JJ : Les infirmières ne passaient que quand il fallait effectuer des tests PCR. Elles ne passaient pas tous les jours.
Le 2 avril, Mahadoo Jeebun avait été testé positif au Covid-19, et transféré le même jour au New Souillac Hospital.
MA : Vous avez pu parler à votre mari ?
JJ : Oui. Il était dans une salle malpropre, avec plusieurs personnes, sans distanciation.
MA : A-t-il reçu un quelconque traitement contre le Covid-19?
JJ : Oui. Deux comprimés de Panadol, matin, midi et soir.
MA : Il a reçu la visite de médecins et des infirmières ?
JJ : Oui. Le matin seulement.
MA : Vous connaissez le nom du médecin ?
JJ : Non.
MA : Que faisaient les patients pour alerter le personnel médical en cas d’urgence ?
JJ : Ils devaient frapper à la porte de la salle des infirmiers.
MA : Quand avez-vous parlé à votre mari ?
JJ : Le 6 avril. Il m’avait demandé de lui apporter un peu d’eau. Personne ne lui donnait d’eau.
MA : Que vous a-t-il dit sur son état de santé ?
JJ : Il s’était détérioré. Le 5 ou le 6 avril, il avait dit au médecin qu’il ne pouvait plus respirer. Le médecin avait ordonné de le mettre sous oxygène. Les infirmières n’avaient pas obéi à cet ordre et avaient dit à mon mari Kan al fer dializ pou met oksizenn. Après les séances de dialyse, elles disaient qu’il était trop tard pour lui donner de l’oxygène.
MA : Quelqu’un vous avait-il informé de son état de santé ?
JJ : Non, il n’y a eu aucun appel de l’hôpital.
MA : Quand avez-vous parlé pour la dernière fois à votre mari ?
JJ : Le 7 avril, il m’avait dit qu’il ne pouvait plus respirer et ne pouvait plus marcher. Mon beau-fils avait alors téléphoné à l’hôpital. On lui avait affirmé qu’on allait le voir. Mais personne n’était allé le voir, m’avait-il dit par la suite. Mon beau-fils avait alors pris contact avec un médecin personnellement qui était allé le voir. Mon mari m’avait affirmé qu’il s’était senti soulagé par la suite.

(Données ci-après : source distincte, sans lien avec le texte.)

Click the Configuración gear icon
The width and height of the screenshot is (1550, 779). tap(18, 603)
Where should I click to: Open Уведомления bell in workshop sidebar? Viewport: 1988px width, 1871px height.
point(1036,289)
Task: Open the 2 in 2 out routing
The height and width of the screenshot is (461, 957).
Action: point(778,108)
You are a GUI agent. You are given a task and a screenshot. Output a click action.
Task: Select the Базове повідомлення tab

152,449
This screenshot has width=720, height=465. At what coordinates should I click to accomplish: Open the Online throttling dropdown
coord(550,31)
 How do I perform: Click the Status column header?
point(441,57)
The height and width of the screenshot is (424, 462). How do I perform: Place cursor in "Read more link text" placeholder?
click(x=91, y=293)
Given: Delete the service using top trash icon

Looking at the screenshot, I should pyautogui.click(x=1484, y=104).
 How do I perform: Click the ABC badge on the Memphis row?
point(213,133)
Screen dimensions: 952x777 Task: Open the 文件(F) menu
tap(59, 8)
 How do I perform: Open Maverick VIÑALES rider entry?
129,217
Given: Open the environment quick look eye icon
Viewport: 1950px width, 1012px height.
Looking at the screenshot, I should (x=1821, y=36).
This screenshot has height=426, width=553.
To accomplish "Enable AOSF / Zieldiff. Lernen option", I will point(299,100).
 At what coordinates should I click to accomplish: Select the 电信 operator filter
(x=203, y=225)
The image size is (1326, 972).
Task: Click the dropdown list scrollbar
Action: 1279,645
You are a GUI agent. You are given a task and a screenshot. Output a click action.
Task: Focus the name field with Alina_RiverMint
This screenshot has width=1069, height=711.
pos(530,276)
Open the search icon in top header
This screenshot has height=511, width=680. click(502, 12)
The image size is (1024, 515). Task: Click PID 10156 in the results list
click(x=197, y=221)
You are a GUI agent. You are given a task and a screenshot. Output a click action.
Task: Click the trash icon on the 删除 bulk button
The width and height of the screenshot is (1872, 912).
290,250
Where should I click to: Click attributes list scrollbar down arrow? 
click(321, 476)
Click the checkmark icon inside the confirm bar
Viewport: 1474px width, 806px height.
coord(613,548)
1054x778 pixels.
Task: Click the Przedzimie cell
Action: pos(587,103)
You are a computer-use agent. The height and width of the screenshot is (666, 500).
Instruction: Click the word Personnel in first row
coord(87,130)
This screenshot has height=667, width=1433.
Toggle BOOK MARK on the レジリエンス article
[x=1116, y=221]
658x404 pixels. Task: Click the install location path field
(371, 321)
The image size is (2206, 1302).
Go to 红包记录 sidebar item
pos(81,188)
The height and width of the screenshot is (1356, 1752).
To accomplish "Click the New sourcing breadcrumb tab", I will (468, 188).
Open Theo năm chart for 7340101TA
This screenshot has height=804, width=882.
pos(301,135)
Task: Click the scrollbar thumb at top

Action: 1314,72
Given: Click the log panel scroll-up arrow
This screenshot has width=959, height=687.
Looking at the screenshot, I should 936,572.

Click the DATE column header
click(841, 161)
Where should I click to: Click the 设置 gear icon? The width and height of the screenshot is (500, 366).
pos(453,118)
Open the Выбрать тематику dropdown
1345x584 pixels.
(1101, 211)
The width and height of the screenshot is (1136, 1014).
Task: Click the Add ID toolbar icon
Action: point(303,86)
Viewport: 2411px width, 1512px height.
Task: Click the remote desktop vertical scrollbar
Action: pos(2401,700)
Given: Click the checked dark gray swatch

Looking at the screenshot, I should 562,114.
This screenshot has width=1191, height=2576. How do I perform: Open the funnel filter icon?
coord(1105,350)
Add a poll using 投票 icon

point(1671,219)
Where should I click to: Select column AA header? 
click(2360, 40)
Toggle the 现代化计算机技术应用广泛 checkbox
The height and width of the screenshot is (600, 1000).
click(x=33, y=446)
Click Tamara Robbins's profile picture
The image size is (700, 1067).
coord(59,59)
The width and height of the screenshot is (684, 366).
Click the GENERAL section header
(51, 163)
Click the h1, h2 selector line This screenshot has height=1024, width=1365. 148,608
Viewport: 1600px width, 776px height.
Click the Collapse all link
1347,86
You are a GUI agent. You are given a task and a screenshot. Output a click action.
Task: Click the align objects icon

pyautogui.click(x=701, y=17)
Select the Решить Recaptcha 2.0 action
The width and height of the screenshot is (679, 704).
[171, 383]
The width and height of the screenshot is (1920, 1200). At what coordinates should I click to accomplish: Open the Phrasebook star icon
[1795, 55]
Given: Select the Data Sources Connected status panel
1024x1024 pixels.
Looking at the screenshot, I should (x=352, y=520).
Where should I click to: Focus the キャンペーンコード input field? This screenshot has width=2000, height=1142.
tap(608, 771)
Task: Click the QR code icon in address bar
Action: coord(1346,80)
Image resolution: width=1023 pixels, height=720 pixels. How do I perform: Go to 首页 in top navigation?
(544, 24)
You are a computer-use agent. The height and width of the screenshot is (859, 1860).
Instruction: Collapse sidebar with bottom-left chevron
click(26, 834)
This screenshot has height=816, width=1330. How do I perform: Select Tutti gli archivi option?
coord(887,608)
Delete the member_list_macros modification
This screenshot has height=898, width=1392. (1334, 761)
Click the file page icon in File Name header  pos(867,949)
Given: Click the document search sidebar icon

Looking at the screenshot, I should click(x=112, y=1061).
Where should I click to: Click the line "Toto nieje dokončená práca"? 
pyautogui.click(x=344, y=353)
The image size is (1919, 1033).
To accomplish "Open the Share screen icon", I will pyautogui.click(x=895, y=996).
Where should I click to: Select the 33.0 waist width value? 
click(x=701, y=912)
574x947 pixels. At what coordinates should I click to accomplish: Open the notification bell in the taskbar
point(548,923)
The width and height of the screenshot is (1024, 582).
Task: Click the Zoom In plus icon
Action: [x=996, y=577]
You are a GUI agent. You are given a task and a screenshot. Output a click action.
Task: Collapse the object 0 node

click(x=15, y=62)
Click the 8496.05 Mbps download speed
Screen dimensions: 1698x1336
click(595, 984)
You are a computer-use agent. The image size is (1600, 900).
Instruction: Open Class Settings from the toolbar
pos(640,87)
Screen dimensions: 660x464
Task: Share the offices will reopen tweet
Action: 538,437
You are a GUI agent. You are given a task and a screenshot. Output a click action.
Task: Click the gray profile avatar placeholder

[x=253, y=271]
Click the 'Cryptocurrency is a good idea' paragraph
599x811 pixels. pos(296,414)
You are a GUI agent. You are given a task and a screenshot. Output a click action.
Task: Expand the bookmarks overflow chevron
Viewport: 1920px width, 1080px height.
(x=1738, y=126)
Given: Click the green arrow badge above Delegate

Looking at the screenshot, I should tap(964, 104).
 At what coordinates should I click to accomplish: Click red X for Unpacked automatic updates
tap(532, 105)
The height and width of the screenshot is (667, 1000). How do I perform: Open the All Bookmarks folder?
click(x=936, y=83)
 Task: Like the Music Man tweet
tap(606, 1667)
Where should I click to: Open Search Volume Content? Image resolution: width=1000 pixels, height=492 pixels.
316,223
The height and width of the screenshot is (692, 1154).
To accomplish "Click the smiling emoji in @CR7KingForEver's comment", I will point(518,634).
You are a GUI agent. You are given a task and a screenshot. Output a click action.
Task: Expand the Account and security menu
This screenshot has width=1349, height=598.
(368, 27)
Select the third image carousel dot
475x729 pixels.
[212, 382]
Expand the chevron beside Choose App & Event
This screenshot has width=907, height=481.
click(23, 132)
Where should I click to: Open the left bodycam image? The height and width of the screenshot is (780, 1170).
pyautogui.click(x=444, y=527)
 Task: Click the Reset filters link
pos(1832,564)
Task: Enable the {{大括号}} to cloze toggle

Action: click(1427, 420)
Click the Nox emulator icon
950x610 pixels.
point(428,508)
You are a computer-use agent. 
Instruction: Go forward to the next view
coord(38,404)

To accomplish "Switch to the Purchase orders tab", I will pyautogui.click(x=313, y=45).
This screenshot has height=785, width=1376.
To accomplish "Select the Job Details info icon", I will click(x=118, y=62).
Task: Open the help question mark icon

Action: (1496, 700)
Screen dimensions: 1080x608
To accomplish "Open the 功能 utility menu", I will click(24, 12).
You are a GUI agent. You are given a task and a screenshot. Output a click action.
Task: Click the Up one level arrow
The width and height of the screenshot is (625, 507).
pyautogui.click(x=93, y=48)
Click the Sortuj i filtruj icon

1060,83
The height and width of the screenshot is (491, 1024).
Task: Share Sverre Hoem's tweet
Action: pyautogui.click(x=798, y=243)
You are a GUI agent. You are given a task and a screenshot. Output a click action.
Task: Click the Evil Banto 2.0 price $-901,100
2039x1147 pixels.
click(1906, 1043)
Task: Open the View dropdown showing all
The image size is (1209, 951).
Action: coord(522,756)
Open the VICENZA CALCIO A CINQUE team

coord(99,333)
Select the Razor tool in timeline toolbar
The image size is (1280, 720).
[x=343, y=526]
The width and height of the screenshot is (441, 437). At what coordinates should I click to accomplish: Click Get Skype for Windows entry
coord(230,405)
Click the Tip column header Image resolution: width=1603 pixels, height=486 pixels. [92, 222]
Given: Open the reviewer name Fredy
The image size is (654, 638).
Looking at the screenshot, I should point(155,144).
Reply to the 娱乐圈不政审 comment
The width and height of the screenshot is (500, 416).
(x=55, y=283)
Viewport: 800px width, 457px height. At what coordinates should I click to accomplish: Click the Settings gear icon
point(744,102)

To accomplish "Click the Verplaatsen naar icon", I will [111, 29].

MA : C’est-à-dire, si vous ne l’avez pas appelé, personne n’aurait rien fait.
Le témoin éclate alors en sanglots. La magistrate Shavina Jugnauth ordonne alors une suspension de séance d’une quinzaine de minutes.
MA : Avez-vous pu lui parler par la suite ?
JJ : Vers le 8 avril, il avait cessé ses appels.
MA : Il est mort le 11 avril 2021 ?
JJ : Oui.
MA : Entre le 8 et le 11, quelqu’un du New Souillac Hospital vous avait-il appelé ?
JJ : Non, c’était moi qui appelais l’hôpital une fois par jour.
MA : Qui vous a informé du décès de votre mari ?
JJ : L’hôpital.
MA : Vous avez pu respecter les rites ?
JJ : Oui. Un pandit a pu dire des prières.
MA : Veuillez décrire les conditions de transport depuis l’hôtel Tamassa jusqu’au New Souillac Hospital ?
JJ : C’était dans une fourgonnette. Plusieurs personnes ne portaient de masque.
MA : Est-il possible qu’il ait contracté le Covid-19 au New Souillac Hospital ?
Me Ah-sen lui a alors demandé s’il avait quelque chose à dire, et elle a réclamé que les responsables assument leurs responsabilités, pour que d’autres personnes n’aient pas à souffrir comme elle-même et sa famille.